● **TASK**:
Please return every line in the following data that includes the string "Content".

[Records drawn from a dataset]
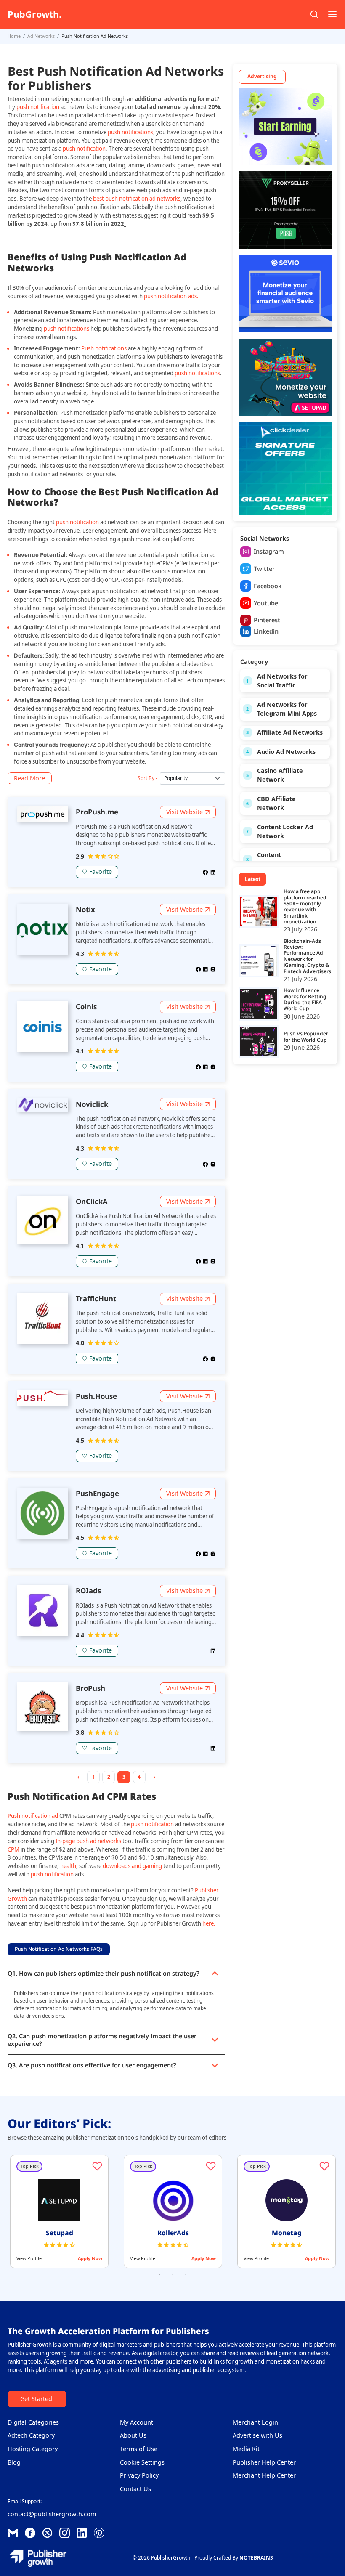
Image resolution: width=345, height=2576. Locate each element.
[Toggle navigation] (332, 14)
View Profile (29, 2258)
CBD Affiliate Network (276, 803)
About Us (133, 2435)
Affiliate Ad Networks (290, 732)
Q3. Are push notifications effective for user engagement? (92, 2065)
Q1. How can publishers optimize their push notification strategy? (103, 1973)
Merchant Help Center (264, 2475)
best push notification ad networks (136, 198)
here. (208, 1923)
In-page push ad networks (88, 1841)
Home (14, 36)
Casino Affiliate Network (280, 775)
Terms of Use (138, 2449)
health (68, 1866)
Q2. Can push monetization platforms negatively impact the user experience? (102, 2039)
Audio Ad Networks (286, 752)
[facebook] (206, 871)
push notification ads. (171, 296)
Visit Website (184, 812)
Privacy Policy (139, 2475)
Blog (14, 2462)
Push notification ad (33, 1816)
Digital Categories (33, 2422)
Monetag (287, 2232)
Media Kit (246, 2449)
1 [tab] (160, 2274)
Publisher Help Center (264, 2462)
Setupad (59, 2232)
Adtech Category (31, 2435)
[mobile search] (314, 14)
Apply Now (90, 2258)
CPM (13, 1849)
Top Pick (30, 2166)
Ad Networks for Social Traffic (282, 681)
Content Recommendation (283, 859)
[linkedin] (213, 871)
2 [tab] (172, 2274)
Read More (29, 778)
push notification (37, 107)
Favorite (100, 871)
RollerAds (173, 2232)
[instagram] (213, 969)
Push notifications (103, 348)
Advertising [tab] (262, 76)
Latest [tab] (252, 879)
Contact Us (135, 2489)
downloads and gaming (133, 1866)
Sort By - (147, 778)
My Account (136, 2422)
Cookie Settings (142, 2462)
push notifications (130, 132)
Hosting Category (33, 2449)
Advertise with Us (257, 2435)
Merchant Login (255, 2422)
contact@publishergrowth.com (52, 2514)
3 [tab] (185, 2274)
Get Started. (37, 2399)
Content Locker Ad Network (285, 831)
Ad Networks (41, 36)
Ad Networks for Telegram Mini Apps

● **EXERCISE OUTPUT**:
Content Recommendation (283, 859)
Content Locker Ad Network (285, 831)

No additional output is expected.